The plot is terrible. NO one is going to believe that university professors will "mistakenly" find King Tut's tomb and a sarcophagus in it. From there, everything that happens makes even less sense. A Mummy goes after college students (one is topless, so I see how the T&A fans may have wanted it, but it is even too short to really justify that pretense) in search of crystals that appear to be light bulbs. THe mummy kills several (and after each kill, I found myself rooting for the mummy since fewer cast members meant we were getting closer to the end). The worst part, though,was the conclusion. After waiting for the movie to end, I was rewarded with a "To Be Continued." No, I'm not kidding. That really is how it ended in the theaters. Even the writer didn't know what to do with a "mummy gone wild." There is no sequel. The movie IS that bad.

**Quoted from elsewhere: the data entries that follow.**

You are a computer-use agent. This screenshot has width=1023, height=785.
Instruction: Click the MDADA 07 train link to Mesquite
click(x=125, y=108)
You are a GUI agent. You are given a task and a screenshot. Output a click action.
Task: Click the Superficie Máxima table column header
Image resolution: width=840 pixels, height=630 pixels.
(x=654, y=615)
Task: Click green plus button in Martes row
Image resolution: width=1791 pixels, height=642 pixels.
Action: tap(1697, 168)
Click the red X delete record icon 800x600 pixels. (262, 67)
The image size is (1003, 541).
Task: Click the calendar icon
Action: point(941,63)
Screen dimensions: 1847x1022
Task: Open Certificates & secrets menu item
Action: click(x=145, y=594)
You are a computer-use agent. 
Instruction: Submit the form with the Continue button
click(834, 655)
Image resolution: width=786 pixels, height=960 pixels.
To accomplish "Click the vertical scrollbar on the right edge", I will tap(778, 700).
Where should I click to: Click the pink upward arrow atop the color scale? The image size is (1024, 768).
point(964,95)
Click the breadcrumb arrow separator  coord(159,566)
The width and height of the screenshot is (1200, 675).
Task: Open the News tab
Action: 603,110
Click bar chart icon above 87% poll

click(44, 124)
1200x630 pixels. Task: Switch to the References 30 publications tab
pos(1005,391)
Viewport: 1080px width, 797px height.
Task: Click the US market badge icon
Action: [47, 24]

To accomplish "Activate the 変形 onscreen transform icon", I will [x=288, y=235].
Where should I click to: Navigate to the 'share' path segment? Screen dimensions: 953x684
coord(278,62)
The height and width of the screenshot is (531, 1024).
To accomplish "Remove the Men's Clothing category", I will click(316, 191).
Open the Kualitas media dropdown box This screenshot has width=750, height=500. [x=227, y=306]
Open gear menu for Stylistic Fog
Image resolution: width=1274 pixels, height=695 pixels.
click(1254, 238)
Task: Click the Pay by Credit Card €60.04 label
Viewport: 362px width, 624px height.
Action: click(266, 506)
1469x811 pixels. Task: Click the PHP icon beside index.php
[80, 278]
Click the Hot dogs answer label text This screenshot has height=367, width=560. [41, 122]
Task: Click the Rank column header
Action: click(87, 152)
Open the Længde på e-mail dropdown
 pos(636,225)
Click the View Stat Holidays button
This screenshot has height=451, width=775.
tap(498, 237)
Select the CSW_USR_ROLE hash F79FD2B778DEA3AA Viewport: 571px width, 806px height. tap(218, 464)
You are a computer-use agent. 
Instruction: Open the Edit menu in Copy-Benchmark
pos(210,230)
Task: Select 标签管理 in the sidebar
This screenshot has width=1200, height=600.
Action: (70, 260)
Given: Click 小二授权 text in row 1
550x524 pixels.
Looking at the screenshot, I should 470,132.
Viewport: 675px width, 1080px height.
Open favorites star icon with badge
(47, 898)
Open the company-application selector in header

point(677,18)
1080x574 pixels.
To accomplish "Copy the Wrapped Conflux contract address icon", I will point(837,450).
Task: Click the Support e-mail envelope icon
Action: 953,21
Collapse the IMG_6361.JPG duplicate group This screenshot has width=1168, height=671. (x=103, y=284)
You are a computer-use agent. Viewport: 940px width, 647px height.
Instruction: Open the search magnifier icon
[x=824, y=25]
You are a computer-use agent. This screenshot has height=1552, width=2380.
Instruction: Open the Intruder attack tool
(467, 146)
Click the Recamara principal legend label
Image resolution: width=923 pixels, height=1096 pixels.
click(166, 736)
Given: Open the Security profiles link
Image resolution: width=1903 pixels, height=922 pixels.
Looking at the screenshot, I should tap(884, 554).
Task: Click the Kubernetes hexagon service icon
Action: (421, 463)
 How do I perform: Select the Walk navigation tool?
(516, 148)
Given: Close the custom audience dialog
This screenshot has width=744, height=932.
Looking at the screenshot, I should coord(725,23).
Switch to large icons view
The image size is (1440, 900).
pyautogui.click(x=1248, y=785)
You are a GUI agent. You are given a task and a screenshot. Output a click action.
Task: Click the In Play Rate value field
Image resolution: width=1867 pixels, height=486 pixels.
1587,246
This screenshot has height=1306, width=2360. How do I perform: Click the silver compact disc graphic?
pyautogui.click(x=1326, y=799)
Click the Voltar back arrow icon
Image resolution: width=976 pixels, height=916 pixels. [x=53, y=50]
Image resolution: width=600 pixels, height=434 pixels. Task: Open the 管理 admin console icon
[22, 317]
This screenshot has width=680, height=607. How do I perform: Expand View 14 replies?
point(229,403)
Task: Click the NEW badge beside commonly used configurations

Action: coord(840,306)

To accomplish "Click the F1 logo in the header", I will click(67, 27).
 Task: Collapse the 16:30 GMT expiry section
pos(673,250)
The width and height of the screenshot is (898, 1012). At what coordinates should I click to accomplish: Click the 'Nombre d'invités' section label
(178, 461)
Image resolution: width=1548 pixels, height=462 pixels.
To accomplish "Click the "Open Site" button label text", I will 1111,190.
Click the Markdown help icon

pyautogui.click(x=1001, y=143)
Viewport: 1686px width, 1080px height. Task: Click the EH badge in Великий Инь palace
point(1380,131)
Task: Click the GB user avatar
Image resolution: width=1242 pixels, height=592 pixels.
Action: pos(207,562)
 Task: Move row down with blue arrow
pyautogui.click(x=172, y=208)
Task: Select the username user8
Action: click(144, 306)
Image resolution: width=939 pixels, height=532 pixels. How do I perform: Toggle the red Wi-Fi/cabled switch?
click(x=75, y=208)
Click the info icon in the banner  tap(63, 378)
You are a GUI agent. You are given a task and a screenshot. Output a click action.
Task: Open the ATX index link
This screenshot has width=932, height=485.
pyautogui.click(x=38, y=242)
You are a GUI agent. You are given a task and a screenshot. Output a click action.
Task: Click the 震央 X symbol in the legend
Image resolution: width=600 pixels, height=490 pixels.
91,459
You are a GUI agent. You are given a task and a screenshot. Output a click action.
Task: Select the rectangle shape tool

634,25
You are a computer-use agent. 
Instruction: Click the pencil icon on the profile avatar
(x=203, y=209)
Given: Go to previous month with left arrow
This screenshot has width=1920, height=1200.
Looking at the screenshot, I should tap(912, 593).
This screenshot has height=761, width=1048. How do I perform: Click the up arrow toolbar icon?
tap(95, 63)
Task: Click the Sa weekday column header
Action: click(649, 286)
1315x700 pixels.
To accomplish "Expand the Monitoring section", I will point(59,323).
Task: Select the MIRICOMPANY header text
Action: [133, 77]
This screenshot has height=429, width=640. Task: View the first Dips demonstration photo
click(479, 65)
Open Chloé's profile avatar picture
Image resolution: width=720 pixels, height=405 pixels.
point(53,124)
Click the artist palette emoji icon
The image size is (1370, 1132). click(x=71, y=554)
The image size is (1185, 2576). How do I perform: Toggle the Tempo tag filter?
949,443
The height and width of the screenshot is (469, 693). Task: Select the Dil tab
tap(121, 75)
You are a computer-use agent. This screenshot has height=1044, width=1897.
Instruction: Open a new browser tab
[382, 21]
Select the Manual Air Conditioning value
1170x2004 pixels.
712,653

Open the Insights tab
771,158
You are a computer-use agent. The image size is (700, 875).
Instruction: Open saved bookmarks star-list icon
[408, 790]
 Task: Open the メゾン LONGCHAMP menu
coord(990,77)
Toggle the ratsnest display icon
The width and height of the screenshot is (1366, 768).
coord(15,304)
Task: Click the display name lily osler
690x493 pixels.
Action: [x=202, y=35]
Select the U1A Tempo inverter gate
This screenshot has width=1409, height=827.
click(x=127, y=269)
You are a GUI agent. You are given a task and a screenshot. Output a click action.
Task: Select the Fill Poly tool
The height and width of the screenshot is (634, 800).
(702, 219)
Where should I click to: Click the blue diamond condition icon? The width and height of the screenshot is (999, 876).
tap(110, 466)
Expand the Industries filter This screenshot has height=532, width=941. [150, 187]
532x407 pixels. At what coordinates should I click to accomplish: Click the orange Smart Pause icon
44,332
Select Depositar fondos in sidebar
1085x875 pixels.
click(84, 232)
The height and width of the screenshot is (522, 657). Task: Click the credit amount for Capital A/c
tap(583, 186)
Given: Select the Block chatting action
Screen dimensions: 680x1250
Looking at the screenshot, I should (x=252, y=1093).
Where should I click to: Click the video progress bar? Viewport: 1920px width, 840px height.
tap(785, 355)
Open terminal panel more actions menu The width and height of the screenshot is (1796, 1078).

However, somewhere along the lines, someone must have decided it could be fodder for a "made-for-TV" level movie, so it was renamed "Being From Another Planet" and an extra 15 minutes or so were added to wrap up the ending. As you might expect, it is very hastily added, and the quality is lacking. Should you want to watch this movie, I would recommend that version since it at least has an ending.

In 1992 (about 10 years after it released), Mystery Science Theater used it in one of their episodes and finally it got what it deserved - a funny soundtrack.

I did not see the MST 3K episode when it aired, and only learned of its treatment of this show after MST3K was off the air, so for two decades Time Walker was my all-time, worst ever movie. It had such a bad plot that it didn't even have an ending until one was slapped together to make it a TV movie. After watching the MST3K version, though, I was able to laugh through it.

If you like cheesy movies, watch this one with the robots on MST3K, or riff it yourself. Otherwise, save your time and avoid Time Walker.